Der Kläger hat beantragt,

die Beklagte zu verurteilen, an ihn 137.164,94 DM

zu zahlen.

Die Beklagte hat beantragt, die Klage abzuweisen.

Sie hat die Ansicht vertreten, sie habe über Jahre hinweg Sozialkassenbeiträge zur Finanzierung der Vorruhestandsleistungen erbracht. Deshalb habe sie auch nach Einstellung ihres Baubetriebs die Vorruhestandserstattung beanspruchen können.

Das Arbeitsgericht hat die Klage abgewiesen. Die Berufung des Klägers blieb erfolglos. Mit der vom Landesarbeitsgericht zugelassenen Revision verfolgt der Kläger weiterhin sein Klageziel. Die Beklagte bittet, die Revision zurückzuweisen.

 

Entscheidungsgründe

I. Die zulässige Revision ist begründet.

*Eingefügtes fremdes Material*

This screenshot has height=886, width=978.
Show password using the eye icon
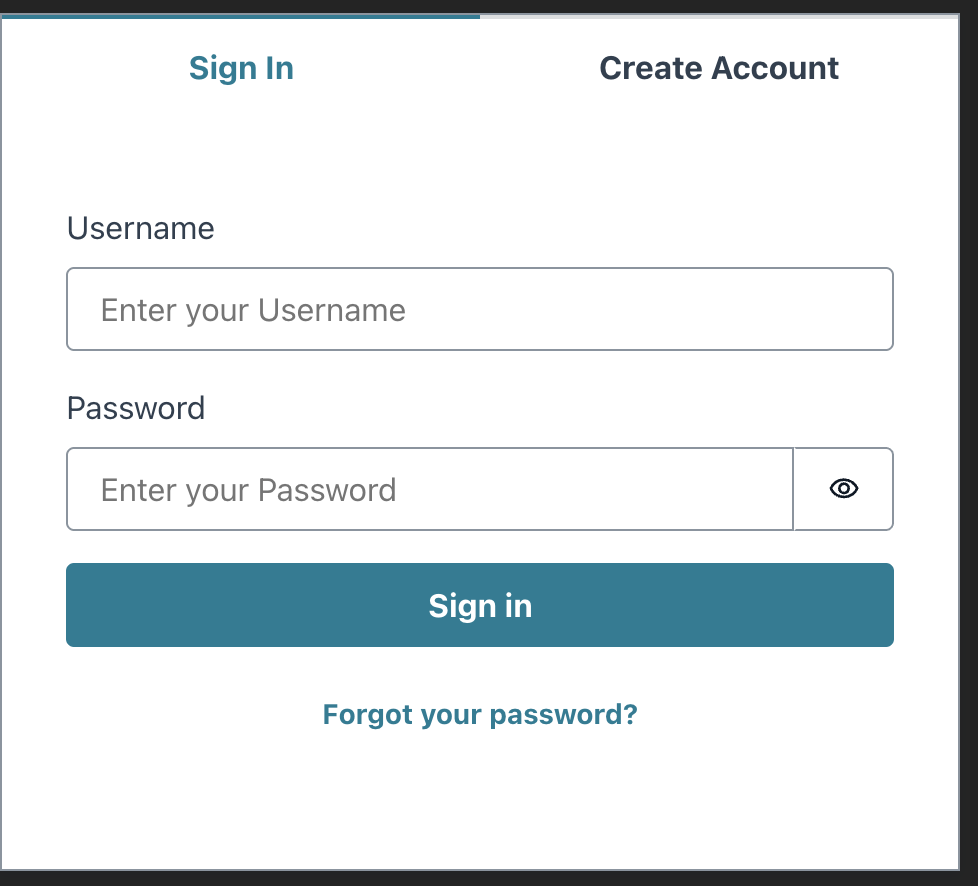click(x=843, y=489)
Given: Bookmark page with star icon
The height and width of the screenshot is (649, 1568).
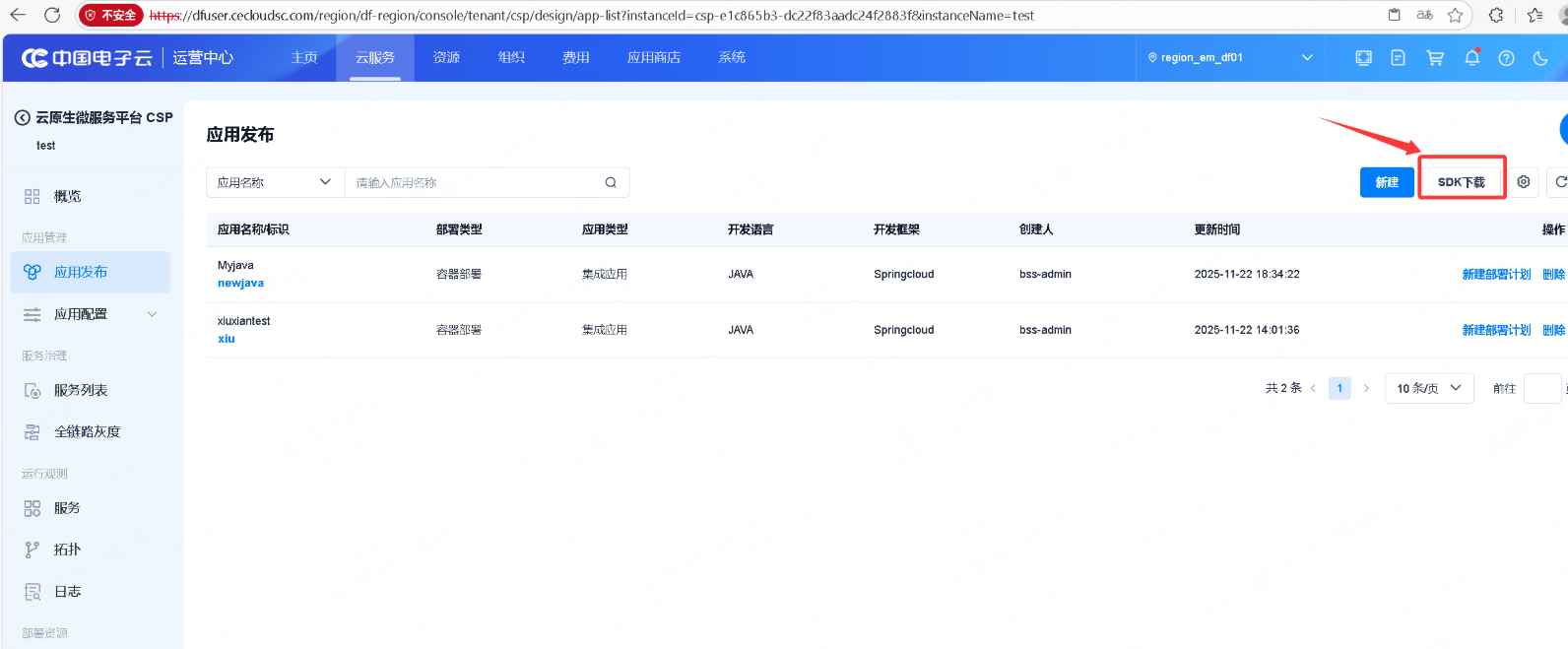Looking at the screenshot, I should click(x=1455, y=15).
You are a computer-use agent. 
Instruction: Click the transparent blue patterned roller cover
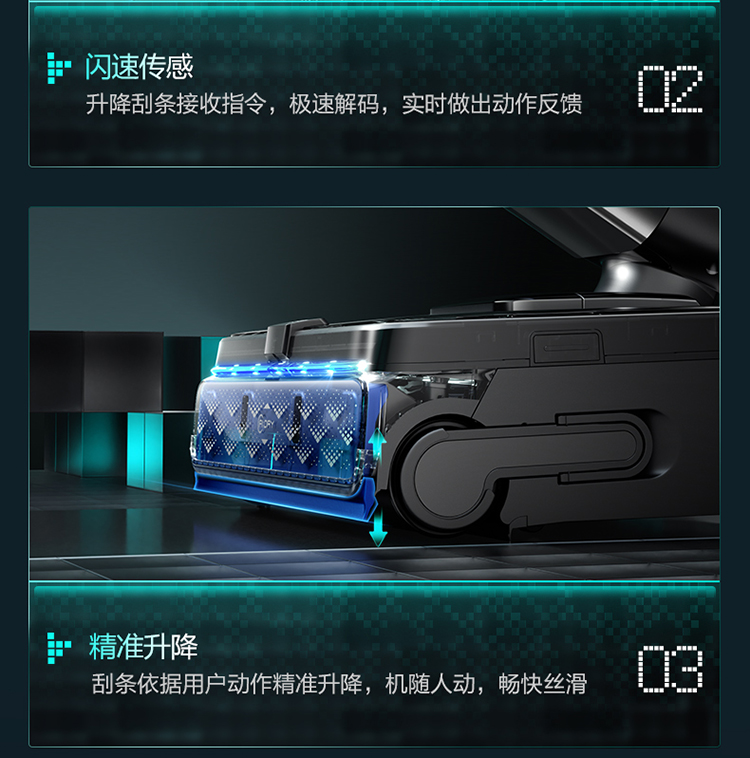pos(278,428)
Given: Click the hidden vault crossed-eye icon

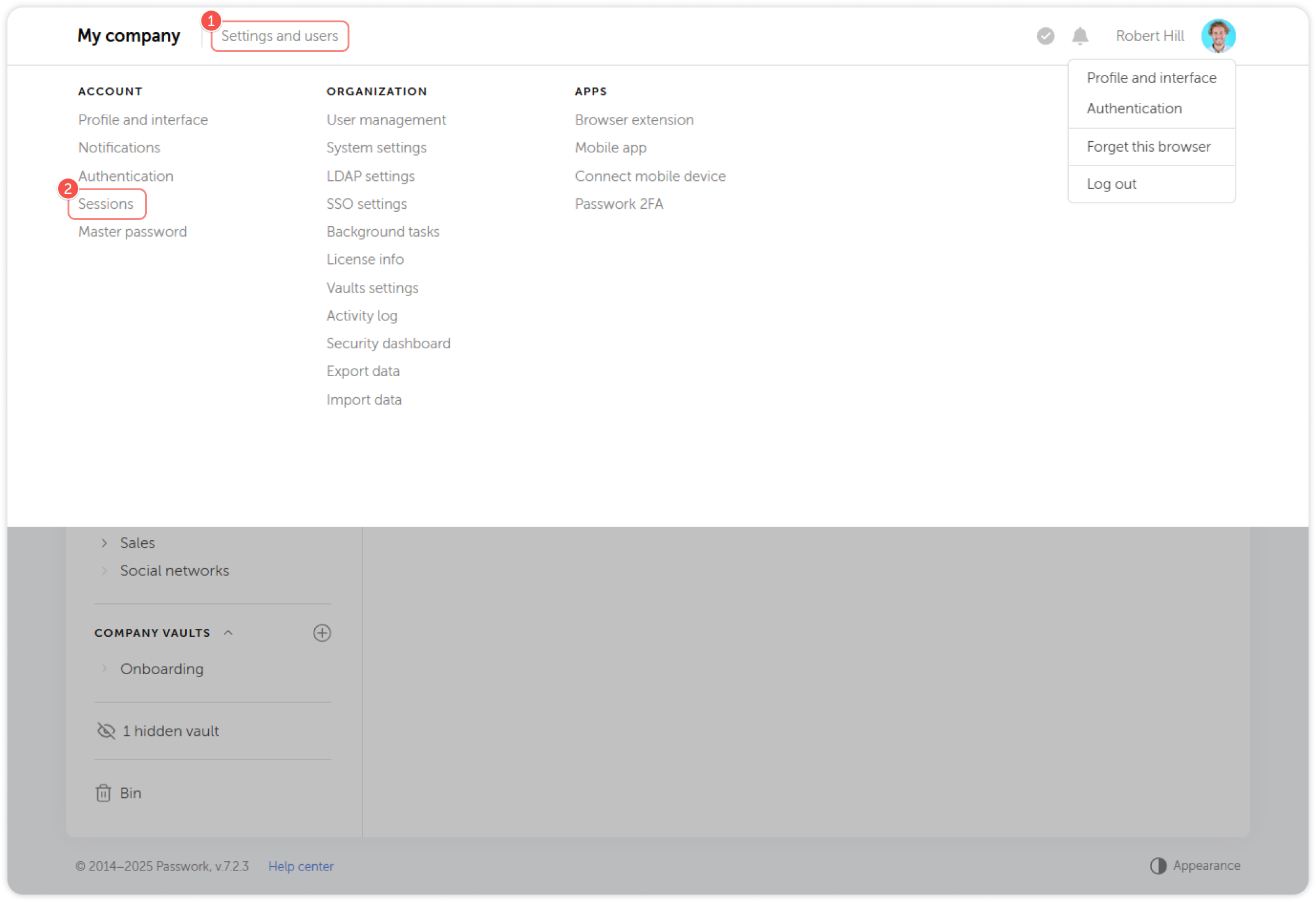Looking at the screenshot, I should 107,731.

Der Kläger hat gegen die Beklagte nach § 812 Abs. 1 Satz 1 1. Alternative BGB Anspruch auf Rückzahlung der an die Beklagte geleisteten Vorruhestandserstattungsleistungen.

Die Beklagte hatte in der Zeit vom Januar 1987 bis November 1988 weder einen tariflichen Erstattungsanspruch nach § 10 Abs. 1 TV Vorruhestand oder einen Resterstattungsanspruch wegen Betriebsaufgabe nach § 12 Abs. 7 n.F. TV Vorruhestand noch einen Anspruch auf Versicherungsleistung gegen den Kläger.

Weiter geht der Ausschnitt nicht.